-The past of the girl.2-
そんな日々も長くは続かなかった。
ある晩、少女は不意に目を覚ます。寝る前に飲み物を飲みすぎてしまいトイレに行きたくなってしまったのだ。
部屋から廊下に出ると、使用人の姿はなく、照明も明かりを落としていた。当たり前だ。今は夜中の三時。外門の警備員や、物好きな使用人以外はみんな寝静まっている時間だ。
少女は暗がりの中を、手に掲げた小さな照明を頼りに壁伝いに進んでトイレを目指す。屋敷のみんなに「よくできた子」だと褒められていても、やはりまだまだ幼い女の子。いつお化けが飛び出してくるのかと、内心怯えていた。
その後、何とか無事に用を終え。丁寧に手を洗い再び廊下に出ると、父親の書斎から光が漏れているのが見えた。
こんな時間に何をしているのだろうと思い、扉に聞き耳を立てる。中からは話し声が聞こえた。人数はおよそ三人だろうか。父親に母親、それから父専属の執事の声だ。姉は…どうやらいないようだ。
「なんでこんなことに…」
「ごめんなさい、あなた…」
「旦那様…奥様…」
三人が深くうなだれているのが声の調子から分かる。どうやら良い内容ではないらしい。
「私が…病で不妊なんかにならなければ、跡継ぎの男の子を生めたはずですのに…」
「……せめてあの子達が男の子だったら…」
(!?)
今までの話は分かりかねていたが、父親のその一言は何故かはっきりと聞こえた。
その一言は頭の中でグネグネと形を変えてゆき、悪魔の一言になった。
ナゼオマエタチガウマレテキタンダ と。
「っ!?」
少女は一瞬で泣き崩れてしまいそうになるのを堪えて、背を向け逃げ出した。しかし、足は震えて思うようには進んではくれず、扉との距離はなかなか開かない。
早く逃げなきゃ、早く逃げなきゃ…
気がつくと少女は自室に戻ってきていた。一心不乱に逃げてきたから気に留める暇もなかったが、どうやら気付かれずに済んだらしい。
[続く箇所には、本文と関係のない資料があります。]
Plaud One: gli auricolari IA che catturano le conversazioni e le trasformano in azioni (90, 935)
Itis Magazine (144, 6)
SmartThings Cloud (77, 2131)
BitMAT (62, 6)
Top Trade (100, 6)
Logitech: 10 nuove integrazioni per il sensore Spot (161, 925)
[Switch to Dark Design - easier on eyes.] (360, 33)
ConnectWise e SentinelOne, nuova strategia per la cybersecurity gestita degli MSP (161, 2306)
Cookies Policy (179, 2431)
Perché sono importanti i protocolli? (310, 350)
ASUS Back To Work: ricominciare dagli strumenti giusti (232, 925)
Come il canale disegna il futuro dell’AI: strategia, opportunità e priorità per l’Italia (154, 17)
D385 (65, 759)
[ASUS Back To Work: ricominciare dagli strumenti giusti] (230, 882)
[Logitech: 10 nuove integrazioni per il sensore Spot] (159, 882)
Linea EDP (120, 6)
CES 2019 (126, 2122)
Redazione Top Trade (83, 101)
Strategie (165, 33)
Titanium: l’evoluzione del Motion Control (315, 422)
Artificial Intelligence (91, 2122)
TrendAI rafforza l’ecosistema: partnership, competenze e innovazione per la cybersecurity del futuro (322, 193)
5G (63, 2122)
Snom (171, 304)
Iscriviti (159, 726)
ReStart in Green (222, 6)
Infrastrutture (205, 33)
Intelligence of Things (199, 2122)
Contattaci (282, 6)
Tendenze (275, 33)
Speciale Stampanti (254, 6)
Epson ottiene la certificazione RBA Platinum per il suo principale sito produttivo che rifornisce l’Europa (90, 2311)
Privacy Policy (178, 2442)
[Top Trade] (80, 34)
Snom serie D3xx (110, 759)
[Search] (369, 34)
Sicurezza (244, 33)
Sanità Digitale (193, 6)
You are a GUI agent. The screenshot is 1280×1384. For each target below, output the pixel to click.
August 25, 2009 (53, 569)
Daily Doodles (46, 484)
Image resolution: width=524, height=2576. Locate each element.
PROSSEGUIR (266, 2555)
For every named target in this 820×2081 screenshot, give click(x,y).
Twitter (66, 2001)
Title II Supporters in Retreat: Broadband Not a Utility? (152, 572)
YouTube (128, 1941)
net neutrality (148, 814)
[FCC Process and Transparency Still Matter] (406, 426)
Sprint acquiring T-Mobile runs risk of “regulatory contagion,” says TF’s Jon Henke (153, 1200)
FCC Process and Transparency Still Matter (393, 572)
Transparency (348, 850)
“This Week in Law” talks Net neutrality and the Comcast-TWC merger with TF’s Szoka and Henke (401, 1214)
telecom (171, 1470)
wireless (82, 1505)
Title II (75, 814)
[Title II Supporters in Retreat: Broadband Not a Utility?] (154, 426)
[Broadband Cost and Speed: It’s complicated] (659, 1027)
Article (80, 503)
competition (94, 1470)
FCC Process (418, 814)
早速少女は外出用の身軽な服に着替える。次に部屋中の貴金属をかき集め、手ごろな大きさの巾着に押し込む。これでしばらくの生活費くらいにはなるだろう。
準備を終えた少女は部屋から屋敷の外の庭へと速やかに移動し、警備員の隙を見て外門を一気に走り抜ける。幸い気付かれることはなかった。
そのまま力の限り走り抜いてきた少女は、息をつくために一度足を止めて振り返る。案外距離は開いてはおらず、五〇〇メートル程しか進んでいないのがわかる。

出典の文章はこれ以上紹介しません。